* _What you will do_
Lay out all of the material below as a Markdown table with two columns, No. and Line, giving each non-blank line its own numbered row and leaving out blank lines.

* _Exercise material_

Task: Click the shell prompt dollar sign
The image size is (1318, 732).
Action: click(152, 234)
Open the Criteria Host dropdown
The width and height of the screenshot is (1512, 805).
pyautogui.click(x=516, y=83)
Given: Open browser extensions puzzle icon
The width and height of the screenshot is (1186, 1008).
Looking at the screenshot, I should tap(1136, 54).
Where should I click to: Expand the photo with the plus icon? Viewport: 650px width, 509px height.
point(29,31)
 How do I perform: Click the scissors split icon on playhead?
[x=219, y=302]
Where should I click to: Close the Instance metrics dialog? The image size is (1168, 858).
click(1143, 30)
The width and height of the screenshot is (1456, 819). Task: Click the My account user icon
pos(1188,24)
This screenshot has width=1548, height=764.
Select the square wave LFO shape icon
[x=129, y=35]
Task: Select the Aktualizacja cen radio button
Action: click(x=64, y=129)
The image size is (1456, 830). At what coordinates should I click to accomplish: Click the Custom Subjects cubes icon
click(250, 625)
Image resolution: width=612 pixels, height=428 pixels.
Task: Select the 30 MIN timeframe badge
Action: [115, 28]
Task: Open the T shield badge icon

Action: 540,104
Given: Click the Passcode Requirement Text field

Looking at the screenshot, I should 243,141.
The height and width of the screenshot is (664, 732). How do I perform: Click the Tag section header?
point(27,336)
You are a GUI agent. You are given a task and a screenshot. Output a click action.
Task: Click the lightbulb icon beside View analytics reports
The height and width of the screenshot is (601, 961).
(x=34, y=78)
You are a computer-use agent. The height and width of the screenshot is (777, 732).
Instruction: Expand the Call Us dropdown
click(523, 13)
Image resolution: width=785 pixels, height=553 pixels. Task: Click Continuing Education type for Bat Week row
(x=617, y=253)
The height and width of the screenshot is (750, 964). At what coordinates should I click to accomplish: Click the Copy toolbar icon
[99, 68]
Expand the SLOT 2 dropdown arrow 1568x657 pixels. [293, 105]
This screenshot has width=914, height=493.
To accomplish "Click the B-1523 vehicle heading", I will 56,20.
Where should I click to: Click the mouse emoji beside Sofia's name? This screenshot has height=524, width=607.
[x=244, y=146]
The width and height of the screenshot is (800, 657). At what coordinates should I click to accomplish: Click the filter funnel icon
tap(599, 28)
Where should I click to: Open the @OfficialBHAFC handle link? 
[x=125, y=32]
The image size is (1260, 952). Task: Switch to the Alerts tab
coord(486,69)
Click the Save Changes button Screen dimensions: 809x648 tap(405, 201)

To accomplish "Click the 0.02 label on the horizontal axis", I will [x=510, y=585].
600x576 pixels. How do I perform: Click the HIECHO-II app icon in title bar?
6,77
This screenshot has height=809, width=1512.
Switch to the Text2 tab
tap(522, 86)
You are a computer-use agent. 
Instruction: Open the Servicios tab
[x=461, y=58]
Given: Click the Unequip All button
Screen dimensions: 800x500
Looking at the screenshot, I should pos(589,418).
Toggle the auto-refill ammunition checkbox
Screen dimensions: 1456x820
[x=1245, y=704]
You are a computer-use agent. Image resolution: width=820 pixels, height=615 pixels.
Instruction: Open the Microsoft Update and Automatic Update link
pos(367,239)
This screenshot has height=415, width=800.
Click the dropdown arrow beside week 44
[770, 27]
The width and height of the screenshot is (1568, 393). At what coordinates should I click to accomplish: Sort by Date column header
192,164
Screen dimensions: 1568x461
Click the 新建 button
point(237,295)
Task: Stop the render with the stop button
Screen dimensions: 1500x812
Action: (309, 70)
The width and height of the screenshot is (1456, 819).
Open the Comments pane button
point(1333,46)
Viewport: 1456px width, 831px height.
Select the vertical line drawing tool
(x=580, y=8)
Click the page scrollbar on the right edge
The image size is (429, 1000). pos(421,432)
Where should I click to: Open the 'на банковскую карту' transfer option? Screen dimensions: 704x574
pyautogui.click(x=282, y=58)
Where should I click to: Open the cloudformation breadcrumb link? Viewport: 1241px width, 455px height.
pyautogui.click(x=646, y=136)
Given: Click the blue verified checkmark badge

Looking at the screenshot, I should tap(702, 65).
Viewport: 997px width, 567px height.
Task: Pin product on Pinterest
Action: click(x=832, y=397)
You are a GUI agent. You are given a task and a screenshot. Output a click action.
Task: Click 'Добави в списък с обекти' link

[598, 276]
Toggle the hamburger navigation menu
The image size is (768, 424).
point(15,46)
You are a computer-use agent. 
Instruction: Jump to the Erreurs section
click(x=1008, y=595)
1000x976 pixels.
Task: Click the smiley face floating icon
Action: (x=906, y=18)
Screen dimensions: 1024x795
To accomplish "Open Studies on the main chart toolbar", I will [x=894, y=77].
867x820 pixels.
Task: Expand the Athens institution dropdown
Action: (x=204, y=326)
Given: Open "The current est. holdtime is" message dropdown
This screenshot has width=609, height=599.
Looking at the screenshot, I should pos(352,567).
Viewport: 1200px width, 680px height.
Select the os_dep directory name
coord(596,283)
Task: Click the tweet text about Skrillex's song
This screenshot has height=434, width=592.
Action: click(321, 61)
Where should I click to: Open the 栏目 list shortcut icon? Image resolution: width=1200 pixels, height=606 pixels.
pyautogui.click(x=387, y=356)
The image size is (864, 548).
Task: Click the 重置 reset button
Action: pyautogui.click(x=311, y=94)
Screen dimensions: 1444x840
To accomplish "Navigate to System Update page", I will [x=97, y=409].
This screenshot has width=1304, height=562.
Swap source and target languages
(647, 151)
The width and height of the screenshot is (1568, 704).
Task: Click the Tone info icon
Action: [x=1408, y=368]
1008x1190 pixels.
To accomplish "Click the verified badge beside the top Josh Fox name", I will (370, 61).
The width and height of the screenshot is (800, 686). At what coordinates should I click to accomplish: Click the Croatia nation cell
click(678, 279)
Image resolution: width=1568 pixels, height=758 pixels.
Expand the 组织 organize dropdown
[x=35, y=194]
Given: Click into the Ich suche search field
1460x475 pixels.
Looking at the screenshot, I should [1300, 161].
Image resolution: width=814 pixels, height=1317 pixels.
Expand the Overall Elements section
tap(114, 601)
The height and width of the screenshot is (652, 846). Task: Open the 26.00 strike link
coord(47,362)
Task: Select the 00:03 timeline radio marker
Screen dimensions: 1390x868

* _Reply_
| No. | Line |
|---|---|
| 1 | Task: Click the shell prompt dollar sign |
| 2 | The image size is (1318, 732). |
| 3 | Action: click(152, 234) |
| 4 | Open the Criteria Host dropdown |
| 5 | The width and height of the screenshot is (1512, 805). |
| 6 | pyautogui.click(x=516, y=83) |
| 7 | Given: Open browser extensions puzzle icon |
| 8 | The width and height of the screenshot is (1186, 1008). |
| 9 | Looking at the screenshot, I should tap(1136, 54). |
| 10 | Where should I click to: Expand the photo with the plus icon? Viewport: 650px width, 509px height. |
| 11 | point(29,31) |
| 12 |  How do I perform: Click the scissors split icon on playhead? |
| 13 | [x=219, y=302] |
| 14 | Where should I click to: Close the Instance metrics dialog? The image size is (1168, 858). |
| 15 | click(1143, 30) |
| 16 | The width and height of the screenshot is (1456, 819). Task: Click the My account user icon |
| 17 | pos(1188,24) |
| 18 | This screenshot has width=1548, height=764. |
| 19 | Select the square wave LFO shape icon |
| 20 | [x=129, y=35] |
| 21 | Task: Select the Aktualizacja cen radio button |
| 22 | Action: click(x=64, y=129) |
| 23 | The image size is (1456, 830). At what coordinates should I click to accomplish: Click the Custom Subjects cubes icon |
| 24 | click(250, 625) |
| 25 | Image resolution: width=612 pixels, height=428 pixels. |
| 26 | Task: Select the 30 MIN timeframe badge |
| 27 | Action: [115, 28] |
| 28 | Task: Open the T shield badge icon |
| 29 | Action: 540,104 |
| 30 | Given: Click the Passcode Requirement Text field |
| 31 | Looking at the screenshot, I should 243,141. |
| 32 | The height and width of the screenshot is (664, 732). How do I perform: Click the Tag section header? |
| 33 | point(27,336) |
| 34 | You are a GUI agent. You are given a task and a screenshot. Output a click action. |
| 35 | Task: Click the lightbulb icon beside View analytics reports |
| 36 | The height and width of the screenshot is (601, 961). |
| 37 | (x=34, y=78) |
| 38 | You are a computer-use agent. The height and width of the screenshot is (777, 732). |
| 39 | Instruction: Expand the Call Us dropdown |
| 40 | click(523, 13) |
| 41 | Image resolution: width=785 pixels, height=553 pixels. Task: Click Continuing Education type for Bat Week row |
| 42 | (x=617, y=253) |
| 43 | The height and width of the screenshot is (750, 964). At what coordinates should I click to accomplish: Click the Copy toolbar icon |
| 44 | [99, 68] |
| 45 | Expand the SLOT 2 dropdown arrow 1568x657 pixels. [293, 105] |
| 46 | This screenshot has width=914, height=493. |
| 47 | To accomplish "Click the B-1523 vehicle heading", I will 56,20. |
| 48 | Where should I click to: Click the mouse emoji beside Sofia's name? This screenshot has height=524, width=607. |
| 49 | [x=244, y=146] |
| 50 | The width and height of the screenshot is (800, 657). At what coordinates should I click to accomplish: Click the filter funnel icon |
| 51 | tap(599, 28) |
| 52 | Where should I click to: Open the @OfficialBHAFC handle link?  |
| 53 | [x=125, y=32] |
| 54 | The image size is (1260, 952). Task: Switch to the Alerts tab |
| 55 | coord(486,69) |
| 56 | Click the Save Changes button Screen dimensions: 809x648 tap(405, 201) |
| 57 | To accomplish "Click the 0.02 label on the horizontal axis", I will [x=510, y=585]. |
| 58 | 600x576 pixels. How do I perform: Click the HIECHO-II app icon in title bar? |
| 59 | 6,77 |
| 60 | This screenshot has height=809, width=1512. |
| 61 | Switch to the Text2 tab |
| 62 | tap(522, 86) |
| 63 | You are a computer-use agent.  |
| 64 | Instruction: Open the Servicios tab |
| 65 | [x=461, y=58] |
| 66 | Given: Click the Unequip All button |
| 67 | Screen dimensions: 800x500 |
| 68 | Looking at the screenshot, I should pos(589,418). |
| 69 | Toggle the auto-refill ammunition checkbox |
| 70 | Screen dimensions: 1456x820 |
| 71 | [x=1245, y=704] |
| 72 | You are a computer-use agent. Image resolution: width=820 pixels, height=615 pixels. |
| 73 | Instruction: Open the Microsoft Update and Automatic Update link |
| 74 | pos(367,239) |
| 75 | This screenshot has height=415, width=800. |
| 76 | Click the dropdown arrow beside week 44 |
| 77 | [770, 27] |
| 78 | The width and height of the screenshot is (1568, 393). At what coordinates should I click to accomplish: Sort by Date column header |
| 79 | 192,164 |
| 80 | Screen dimensions: 1568x461 |
| 81 | Click the 新建 button |
| 82 | point(237,295) |
| 83 | Task: Stop the render with the stop button |
| 84 | Screen dimensions: 1500x812 |
| 85 | Action: (309, 70) |
| 86 | The width and height of the screenshot is (1456, 819). |
| 87 | Open the Comments pane button |
| 88 | point(1333,46) |
| 89 | Viewport: 1456px width, 831px height. |
| 90 | Select the vertical line drawing tool |
| 91 | (x=580, y=8) |
| 92 | Click the page scrollbar on the right edge |
| 93 | The image size is (429, 1000). pos(421,432) |
| 94 | Where should I click to: Open the 'на банковскую карту' transfer option? Screen dimensions: 704x574 |
| 95 | pyautogui.click(x=282, y=58) |
| 96 | Where should I click to: Open the cloudformation breadcrumb link? Viewport: 1241px width, 455px height. |
| 97 | pyautogui.click(x=646, y=136) |
| 98 | Given: Click the blue verified checkmark badge |
| 99 | Looking at the screenshot, I should tap(702, 65). |
| 100 | Viewport: 997px width, 567px height. |
| 101 | Task: Pin product on Pinterest |
| 102 | Action: click(x=832, y=397) |
| 103 | You are a GUI agent. You are given a task and a screenshot. Output a click action. |
| 104 | Task: Click 'Добави в списък с обекти' link |
| 105 | [598, 276] |
| 106 | Toggle the hamburger navigation menu |
| 107 | The image size is (768, 424). |
| 108 | point(15,46) |
| 109 | You are a computer-use agent.  |
| 110 | Instruction: Jump to the Erreurs section |
| 111 | click(x=1008, y=595) |
| 112 | 1000x976 pixels. |
| 113 | Task: Click the smiley face floating icon |
| 114 | Action: (x=906, y=18) |
| 115 | Screen dimensions: 1024x795 |
| 116 | To accomplish "Open Studies on the main chart toolbar", I will [x=894, y=77]. |
| 117 | 867x820 pixels. |
| 118 | Task: Expand the Athens institution dropdown |
| 119 | Action: (x=204, y=326) |
| 120 | Given: Open "The current est. holdtime is" message dropdown |
| 121 | This screenshot has width=609, height=599. |
| 122 | Looking at the screenshot, I should pos(352,567). |
| 123 | Viewport: 1200px width, 680px height. |
| 124 | Select the os_dep directory name |
| 125 | coord(596,283) |
| 126 | Task: Click the tweet text about Skrillex's song |
| 127 | This screenshot has height=434, width=592. |
| 128 | Action: click(321, 61) |
| 129 | Where should I click to: Open the 栏目 list shortcut icon? Image resolution: width=1200 pixels, height=606 pixels. |
| 130 | pyautogui.click(x=387, y=356) |
| 131 | The image size is (864, 548). |
| 132 | Task: Click the 重置 reset button |
| 133 | Action: pyautogui.click(x=311, y=94) |
| 134 | Screen dimensions: 1444x840 |
| 135 | To accomplish "Navigate to System Update page", I will [x=97, y=409]. |
| 136 | This screenshot has width=1304, height=562. |
| 137 | Swap source and target languages |
| 138 | (647, 151) |
| 139 | The width and height of the screenshot is (1568, 704). |
| 140 | Task: Click the Tone info icon |
| 141 | Action: [x=1408, y=368] |
| 142 | 1008x1190 pixels. |
| 143 | To accomplish "Click the verified badge beside the top Josh Fox name", I will (370, 61). |
| 144 | The width and height of the screenshot is (800, 686). At what coordinates should I click to accomplish: Click the Croatia nation cell |
| 145 | click(678, 279) |
| 146 | Image resolution: width=1568 pixels, height=758 pixels. |
| 147 | Expand the 组织 organize dropdown |
| 148 | [x=35, y=194] |
| 149 | Given: Click into the Ich suche search field |
| 150 | 1460x475 pixels. |
| 151 | Looking at the screenshot, I should [1300, 161]. |
| 152 | Image resolution: width=814 pixels, height=1317 pixels. |
| 153 | Expand the Overall Elements section |
| 154 | tap(114, 601) |
| 155 | The height and width of the screenshot is (652, 846). Task: Open the 26.00 strike link |
| 156 | coord(47,362) |
| 157 | Task: Select the 00:03 timeline radio marker |
| 158 | Screen dimensions: 1390x868 |